Saudi Arabia sets up crisis management group for laid-off Indians
Saudi Arabia has set up a crisis management group to address difficulties being faced by thousands of laid-off Indian workers while a separate panel hasindia Updated: Aug 05, 2016 23:18 IST
Saudi Arabia has set up a crisis management group to address difficulties being faced by thousands of laid-off Indian workers while a separate panel has been appointed to look into their claims relating to unpaid wages.
The “humanitarian issue” is being handled with “utmost care” and consideration by the Saudi government which conveyed to India that it has speeded up the exit of workers who wish to return home, external affairs ministry spokesperson Vikas Swarup said.
He said a little more time will be required to have full clarity on how many Indians want to come home and how many would like to remain in Saudi Arabia to pursue employment with other companies etc.
Swarup categorised the problems being faced by Indian workers into four segments such as wage claims, relocation, repatriation and conditions of the Indians living in various labour camps.
Minister of state for external affairs VK Singh had travelled to Saudi Arabia on Wednesday and held extensive talks with Saudi labour minister Mufrej Al Haqbani who promised urgent action to resolve the problems of around 7,000 Indians.
“Earlier, in accordance to Saudi Arabian law, individual complaints used to go to labour courts.

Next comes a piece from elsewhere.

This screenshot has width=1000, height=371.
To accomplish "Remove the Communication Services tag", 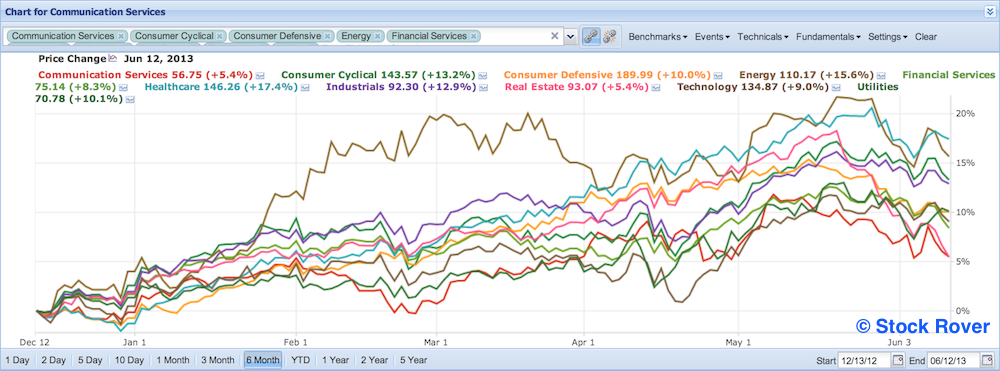I will pyautogui.click(x=121, y=36).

Now, the Kingdom of Saudi Arabia’s ministry of labour has set up a committee to look into the claims of the workers.
“A Crisis Management Group has also been set up by the ministry of labour to settle all issues related to Indian workers,” Swarup said adding the ministry will now appoint a lawyer and we will know the exact procedure regarding this in the next 2-3 days.

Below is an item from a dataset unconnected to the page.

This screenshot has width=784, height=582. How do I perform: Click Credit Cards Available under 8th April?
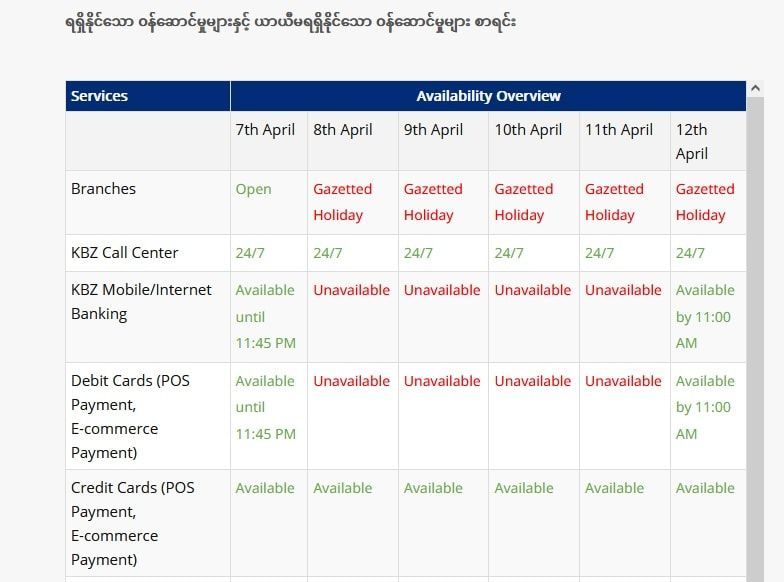[342, 488]
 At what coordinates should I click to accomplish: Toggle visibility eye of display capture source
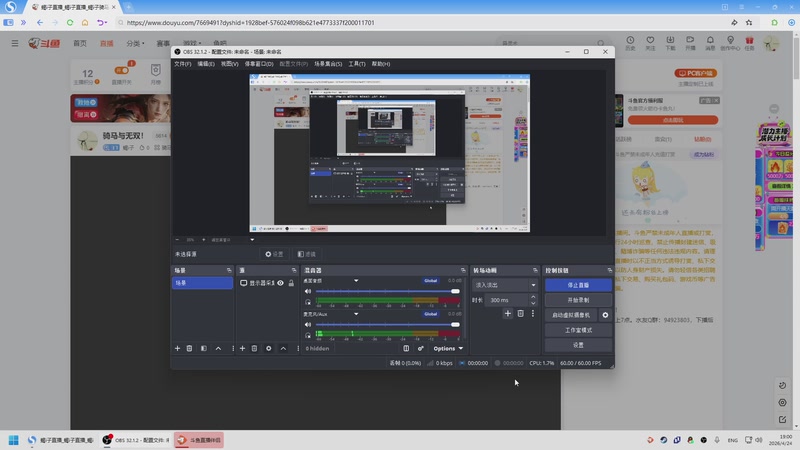tap(281, 283)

On the issue of repatriation of the Indians, he said Saudi government has conveyed to India that they will make necessary arrangements for those who want to return to India.
The workers who want to leave Saudi Arabia can authorise the Indian consulate in Jeddah to follow up on their cases in labour courts and proceed on exit.
The Saudi government also agreed to allow transfer of Indian employees, who have lost their jobs, to any other company within Saudi Arabia.
As per Saudi Arabia’s kafala system, which is applicable to foreign workers, employees are not allowed to move to a new job without approval of their bosses.
The rules also restricts foreign workers to leave the country without NoC by the employers.
“The Saudi authorities have conveyed that they are willing to renew resident permits and labour cards to the Indian workers without any fines or fees.
“Workers who are willing to be transferred to other employers would be transferred without payment of fee or charge and without needing the consent of the current employer. Workers who wish to transfer their services can request the Ministry of Labour for grant of a 3 month temporary resident permit cum labour card,” said Swarup.
He said many companies, including some Indian construction firms are interested in taking the services of the retrenched workers. “Such a development will be a win-win for all.”
The MEA spokesperson further said, “We are giving attention to the issue off Indian workers in Saudi Arabia the highest consideration possible.”
On food crisis hitting workers staying in labour camps, Swarup said the Saudi authorities have taken responsibility of providing food to them.
He said Singh had pointed to Saudi authorities that care should be taken regarding the conditions in which the workers are living in, with special focus on their health and cleanliness.